UPDATE June 2020

Thanks to commentors, I've been made aware that requests will use simplejson if it's installed to handle the deserialization of the JSON. So if you have simplejson in your requirements.txt or pyproject.toml you have to change to this:


import requests
import simplejson

response = requests.get(url)
try:
    print(response.json())
except simplejson.errors.JSONDecodeError:
    print("N'est pas JSON")

Or, make your app more solid by doing the same trick that requests does:


import requests
try:
    from simplejson.errors import JSONDecodeError
except ImportError:
    from json.decoder import JSONDecodeError

response = requests.get(url)
try:
    print(response.json())
except JSONDecodeError:
    print("N'est pas JSON")

Now, back to the old blog post...


Suppose you don't know with a hundred percent certainty that an API will respond in with a JSON payload you need to protect yourself.

This is how you do it in Python 3:


import json
import requests

response = requests.get(url)
try:
    print(response.json())
except json.decoder.JSONDecodeError:
    print("N'est pas JSON")

This is how you do it in Python 2:


import requests

response = requests.get(url)
try:
    print response.json()
except ValueError:
    print "N'est pas JSON"

Here's how you make the code work across both:


import json
import requests

try:
    from json.decoder import JSONDecodeError
except ImportError:
    JSONDecodeError = ValueError

response = requests.get(url)
try:
    print(response.json())
except JSONDecodeError:
    print("N'est pas JSON")

Comments

Post your own comment
Jack

My immediate thought was why not do something like this, but then I thought for the sake of repetition and clarity your solution makes more sense.

import json
import requests

response = requests.get(url)
try:
    print(response.json())
except (json.decoder.JSONDecodeError, ValueError):
    print("N'est pas JSON")

Florian

JSONDecodeError is a subclass of ValueError, so I'd expect a simple `except ValueError:` to work fine on both versions.

Peter Bengtsson

Cool!

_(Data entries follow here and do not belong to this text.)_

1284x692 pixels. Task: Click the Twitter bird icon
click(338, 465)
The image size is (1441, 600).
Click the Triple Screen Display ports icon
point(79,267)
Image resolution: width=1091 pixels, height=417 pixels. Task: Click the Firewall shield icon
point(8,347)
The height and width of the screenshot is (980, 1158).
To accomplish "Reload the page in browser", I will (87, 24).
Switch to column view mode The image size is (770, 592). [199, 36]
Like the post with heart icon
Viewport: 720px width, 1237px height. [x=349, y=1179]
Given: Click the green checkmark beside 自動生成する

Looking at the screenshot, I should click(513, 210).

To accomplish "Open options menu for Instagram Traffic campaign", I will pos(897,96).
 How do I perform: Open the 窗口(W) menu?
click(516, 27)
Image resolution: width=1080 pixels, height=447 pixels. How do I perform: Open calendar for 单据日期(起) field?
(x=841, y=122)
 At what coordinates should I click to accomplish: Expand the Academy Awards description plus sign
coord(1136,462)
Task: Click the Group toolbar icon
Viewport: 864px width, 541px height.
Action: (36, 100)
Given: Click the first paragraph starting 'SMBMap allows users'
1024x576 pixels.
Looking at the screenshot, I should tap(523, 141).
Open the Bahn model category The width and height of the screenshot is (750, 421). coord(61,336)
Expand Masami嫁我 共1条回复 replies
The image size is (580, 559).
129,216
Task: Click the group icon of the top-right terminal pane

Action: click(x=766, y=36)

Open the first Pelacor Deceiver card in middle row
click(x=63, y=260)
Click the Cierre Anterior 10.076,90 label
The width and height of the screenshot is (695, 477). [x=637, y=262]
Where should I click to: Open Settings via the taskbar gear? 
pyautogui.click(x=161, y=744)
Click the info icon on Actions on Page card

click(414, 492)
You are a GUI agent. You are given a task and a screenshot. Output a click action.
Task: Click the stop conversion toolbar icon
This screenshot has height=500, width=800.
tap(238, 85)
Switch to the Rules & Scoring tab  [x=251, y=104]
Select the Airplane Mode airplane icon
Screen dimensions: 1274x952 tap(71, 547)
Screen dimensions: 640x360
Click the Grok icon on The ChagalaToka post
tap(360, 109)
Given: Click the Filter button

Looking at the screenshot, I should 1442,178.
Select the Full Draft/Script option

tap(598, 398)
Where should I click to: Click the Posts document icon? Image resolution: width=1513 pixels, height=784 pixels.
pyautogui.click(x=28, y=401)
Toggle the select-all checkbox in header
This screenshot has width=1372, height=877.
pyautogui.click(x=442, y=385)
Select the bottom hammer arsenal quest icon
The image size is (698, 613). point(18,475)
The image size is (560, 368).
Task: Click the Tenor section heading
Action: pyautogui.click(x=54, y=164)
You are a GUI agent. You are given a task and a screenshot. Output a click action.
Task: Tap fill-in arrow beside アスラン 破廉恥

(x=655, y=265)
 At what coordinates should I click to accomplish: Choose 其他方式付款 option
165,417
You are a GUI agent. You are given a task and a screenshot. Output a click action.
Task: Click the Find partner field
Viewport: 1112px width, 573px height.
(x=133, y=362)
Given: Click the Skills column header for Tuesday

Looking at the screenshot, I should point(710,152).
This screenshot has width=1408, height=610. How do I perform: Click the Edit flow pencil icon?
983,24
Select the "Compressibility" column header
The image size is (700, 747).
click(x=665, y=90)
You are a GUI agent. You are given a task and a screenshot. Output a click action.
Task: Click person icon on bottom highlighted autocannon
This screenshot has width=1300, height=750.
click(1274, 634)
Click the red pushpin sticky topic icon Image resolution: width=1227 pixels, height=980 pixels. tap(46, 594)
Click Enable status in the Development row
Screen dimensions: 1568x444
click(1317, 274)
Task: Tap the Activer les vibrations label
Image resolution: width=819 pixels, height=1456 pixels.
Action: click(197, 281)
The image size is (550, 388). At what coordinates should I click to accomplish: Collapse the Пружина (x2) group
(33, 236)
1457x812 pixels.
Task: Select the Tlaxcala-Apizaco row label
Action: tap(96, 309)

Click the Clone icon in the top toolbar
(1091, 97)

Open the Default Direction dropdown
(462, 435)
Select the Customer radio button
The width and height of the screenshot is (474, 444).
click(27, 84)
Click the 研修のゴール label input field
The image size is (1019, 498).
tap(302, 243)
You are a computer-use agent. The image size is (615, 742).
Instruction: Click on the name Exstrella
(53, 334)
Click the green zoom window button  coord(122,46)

I didn't know that. But it makes perfect sense.
Granted there are benefits to using specific exceptions to avoid "over swallowing" errors if you cover multiple lines.

dmtucker

simplejson.scanner.JSONDecodeError in py2

Jack M

The exception is wrong in this guide. requests uses simplejson not json, so the exception will not be caught.

.local/lib/python3.6/site-packages/requests/models.py", line 898, in json
    return complexjson.loads(self.text, **kwargs)
  File "/usr/lib/python3/dist-packages/simplejson/__init__.py", line 518, in loads
    return _default_decoder.decode(s)
  File "/usr/lib/python3/dist-packages/simplejson/decoder.py", line 370, in decode
    obj, end = self.raw_decode(s)
  File "/usr/lib/python3/dist-packages/simplejson/decoder.py", line 400, in raw_decode
    return self.scan_once(s, idx=_w(s, idx).end())
simplejson.errors.JSONDecodeError: Expecting value: line 1 column 1 (char 0)

Peter Bengtsson

It depends on if you have `simplejson` installed or not. If you look at `site-packages/requests/compat.py` you'll see that it does this:

try:
    import simplejson as json
except ImportError:
    import json

Basically, if `simplejson` is installed in the environment, requests uses that instead.

You need to be aware of that when you are aware of `response.json()` potentially failing.

I think I need to write an update about that.